By Allison Bell
January 31, 2012 •
Group disability insurance claims incidence is still higher than StanCorp Financial Group Inc. would like, but the ratio of benefits paid to revenue started to improve some in the fourth quarter of 2011, the company says.
StanCorp, Portland, Ore. (NYSE:SFG), the parent of the Standard, is reporting $39 million for the fourth quarter on $728 million in revenue, compared with $52 million in net income on $710 million in revenue for the fourth quarter of 2010.
Group long-term disabilit (LTD) claims were up, and that contributed to an increase in the group benefits ratio to 71.8%, from 66.7%. But the year-over-year gap is shrinking, and recent group LTD price increases and an improving economy should help narrow the gap further, according to StanCorp Chairman Greg Ness.
StanCorp notes that increases prices both for new LTD business and for renewals of existing cases.
Although LTD prices increased, most group customers kept their coverage, the company says.
“The company’s strong customer retention in the group insurance business has created the potential for organic growth in premiums as wage growth and employment levels improve,” StanCorp says.
Group insurance premium revenue increased 5.6%, to $498 million, and group insurance sales increased to $75 million, from $73 million.

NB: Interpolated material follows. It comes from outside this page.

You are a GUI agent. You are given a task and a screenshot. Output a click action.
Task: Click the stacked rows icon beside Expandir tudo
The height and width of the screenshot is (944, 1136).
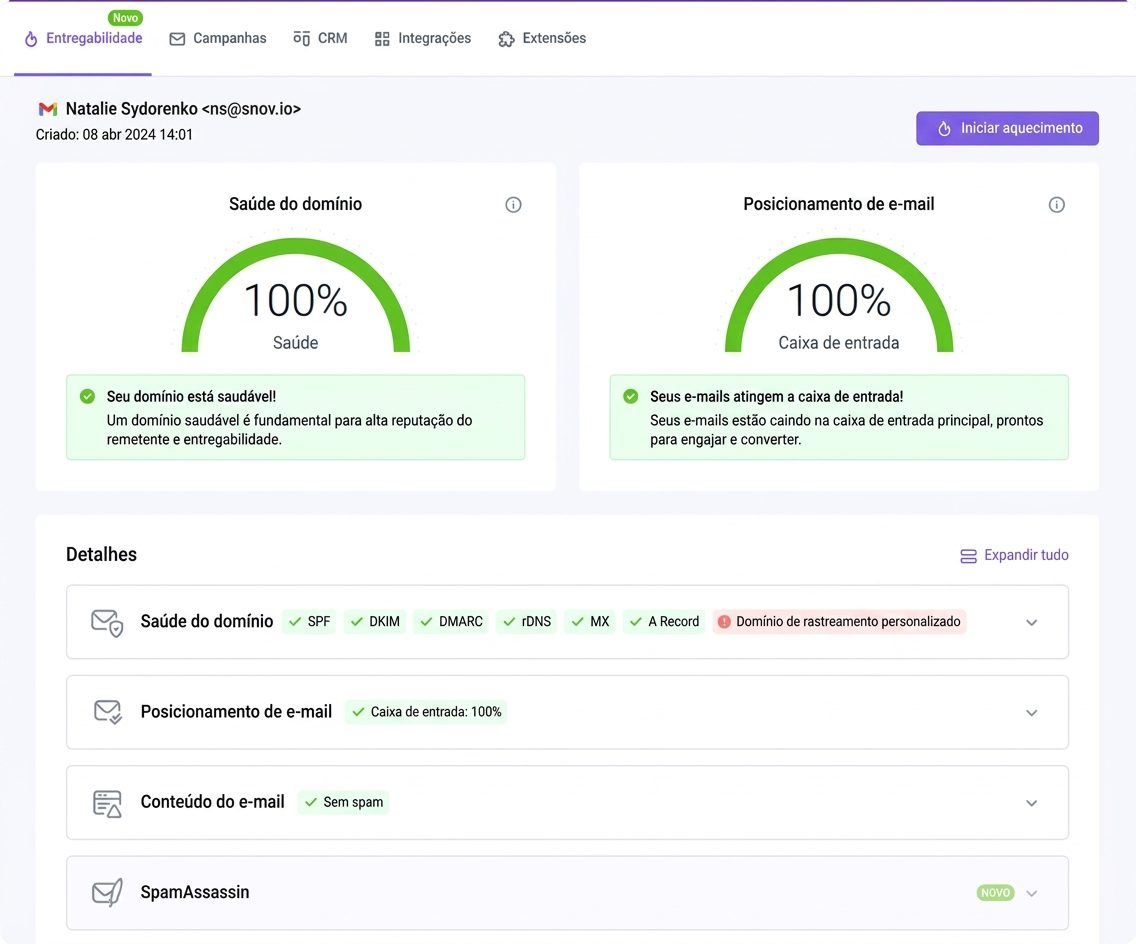pyautogui.click(x=968, y=556)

Individual disability insurance premium revenue increased to $43 million, from $41 million.
The discount rate used for newly established LTD claim reserves was 4.75%, down from 5% earlier in the year and in the fourth quarter of 2010.
A 0.25-percentage point change in the discount rate translates into a $1.6 million in StanCorp’s quarterly pre-tax income, the company says.
“The lower discount rate for the fourth quarter of 2011 was primarily the result of a continued low interest rate environment,” the company says.
Reinsurance Group of America Inc., Chesterfield, Mo. (NYSE:RGA), has also released fourth-quarter earnings.
RGA is reporting $159 million in net income for the quarter on $2.3 billion in revenue, compared with $197 million in net income on $2.3 billion in revenue for the fourth quarter of 2010.
Overall U.S. “traditional sub-segment” pre-tax income increased to $116 million, from $113 million, but group disability reinsurance experience was about $11 million worse than RGA had expected.
Disability experience was also unfavorable in Australia during the fourth quarter of 2011, just as it was during the fourth quarter of 2010, RGA says.
Asia Pacific reported pre-tax net income of $4.1 million compared with $10.1 million in the fourth quarter of 2010. The segment reported a pre-tax operating loss of $1.2 million compared to pre-tax operating income of $8.1 million a year ago. Similar to the fourth quarter of 2010, disability experience in Australia was unfavorable.